PROBLEM TO SOLVE
Continue the parliamentary speech below on tax deductions for carbon sink forests, picking up after its final sentence.
── QUOTED TEXT
Not only is this a disaster for rural Australia but essentially it is a land grab. It will lead to very substantial accumulations of land and related assets by energy companies or companies supplying carbon uptake products through carbon sink forests—and managed investment scheme companies will just rebadge themselves, grow a new arm or expand their operations to actually do that. What is more, if you are somebody who needs to minimise your tax, you can employ one of these companies to package up the land, the water rights and all the other associated costs and deduct them in the first year for you. So you have a massive potential, as I said, for incredible rorting of the tax system. In my view, this is not something that either the Howard government or the Rudd government intended, but it is the outcome of this very poorly drafted legislation.

When I made these points before—and colleagues in this parliament from other parties have also made these points—the government stood up and said, ‘No, the cost of land is not tax deductible.’ But it is tax deductible. So, in the end, I went and saw one of Australia’s leading tax barristers about this. He said that it is absolutely clear that the land is tax deductible. He is in the media today responding to this as well, saying that it does not matter what the explanatory memorandum says. He says the High Court have had many such cases. Where there is a difference between the actual legislation and the explanatory memorandum, they will always take the law as it stands ahead of that. So let us get rid of that.

The tax office has a view about this on its website, but the view of the tax office is not the law. The law is the law, and it will be interpreted as it stands. We know that in the committee hearings on this the government said, ‘The cost of leasing will be tax deductible.’ That was bad enough for a start. So you can approach a farmer and say, ‘Let me lease so many hectares of your property and then all of the costs associated with the leasing are going to be tax deductible over time, but now let me talk about water for a minute.’ I asked the barrister, ‘Can you claim the capital cost of getting a water right as well as the land?’ The issue here is: often the water right is attached to the land, and therefore the cost of the land reflects that, so you would get the tax deduction for the water right by virtue of the value of the land. But let us say it is not attached to the land; then the issue becomes: it depends. If you have to buy a water right which gives you the ability to, year by year, pump a volume of water through a permit, the capital cost upfront of the right will be the capital cost with the land and it will be tax deductible. If, however, it is not an upfront cost and it is a permit year by year, then that will not be tax deductible in that sense, but all your leasing costs will be tax deductible. So it depends what you are doing in relation to the water right how it is constructed.
────
── SUPPLIED ENTRIES
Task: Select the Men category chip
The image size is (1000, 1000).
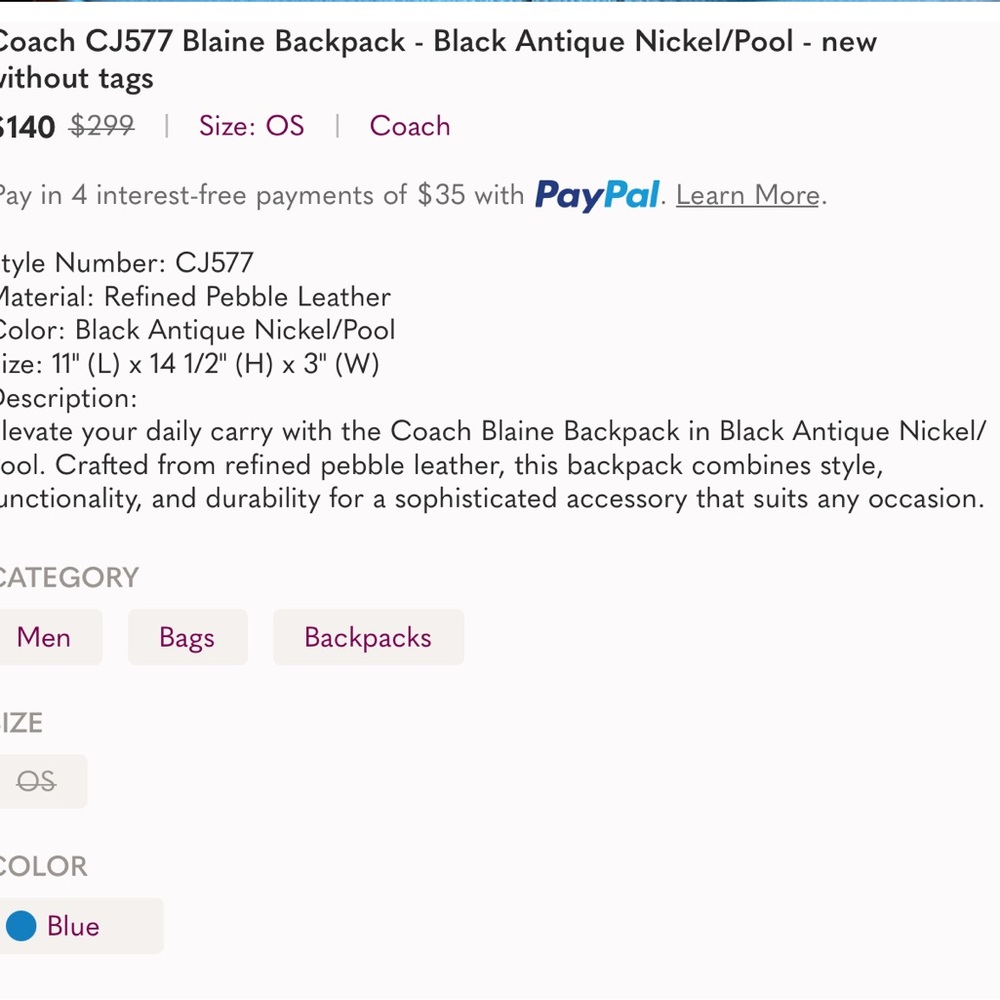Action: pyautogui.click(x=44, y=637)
────
── SUPPLIED ENTRIES
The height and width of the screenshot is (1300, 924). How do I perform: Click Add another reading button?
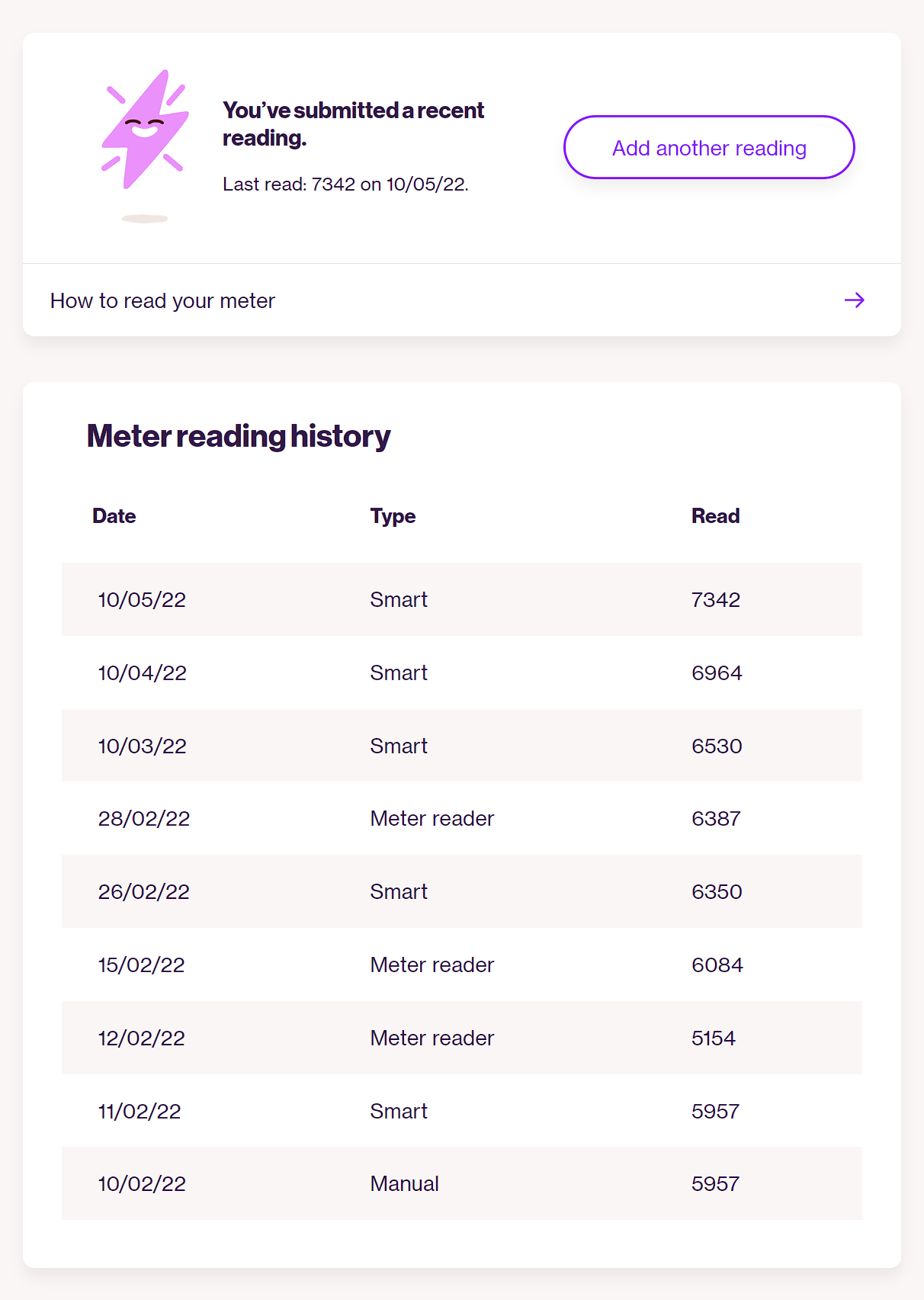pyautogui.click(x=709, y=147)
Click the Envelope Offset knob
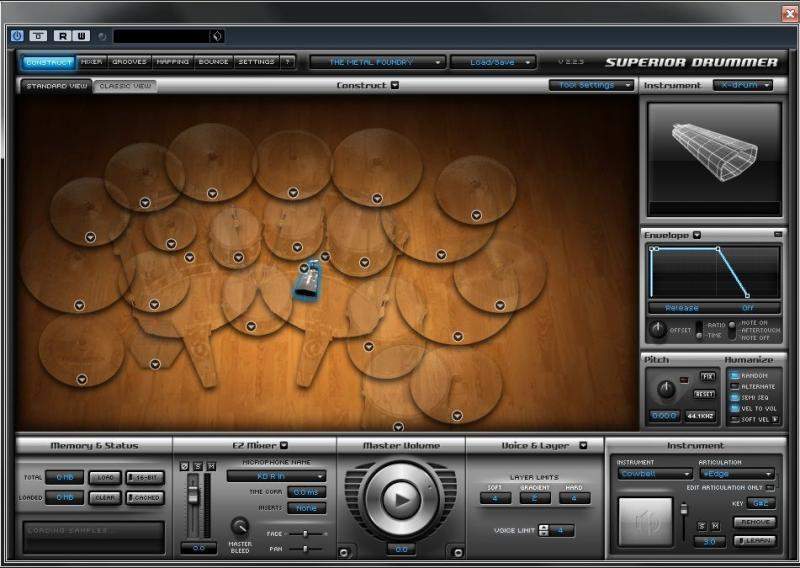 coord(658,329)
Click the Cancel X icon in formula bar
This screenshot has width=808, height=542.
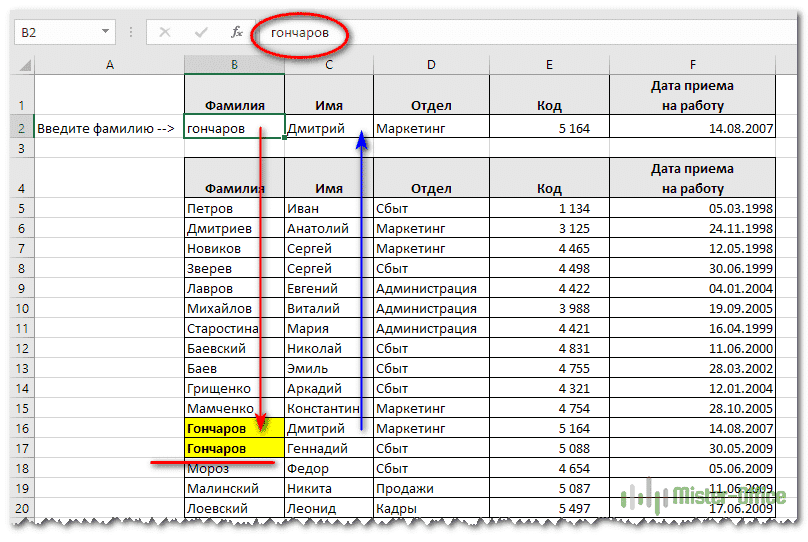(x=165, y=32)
────
ANSWER FOR THIS EXERCISE
What we are going to have is high-income taxpayers, in a year when they need to minimise their tax, approaching these carbon sink businesses, like managed investment schemes, and they will organise for purchase of the land, they will get all the costs upfront, tax deductible upfront, and then they will come to some arrangement to onsell this property—just like they have with the managed investment schemes. The people who will be doing it will be not only the forest industry but also the coal industry and the aviation industry, because it helps them to minimise their offsetting costs. So they get free permits and they get the taxpayer to set up the offsetting strategy for them, to the detriment of rural and regional Australia. If carbon sink investors eventually do switch to food production—and I believe this will be the case—we are going to see increasing pressure on food production. There will be food shortages because of climate change, because of peak oil, because land has been taken out of agricultural production, because of incursion by subdivision and so on. When that occurs, there will be a temptation for them to go back.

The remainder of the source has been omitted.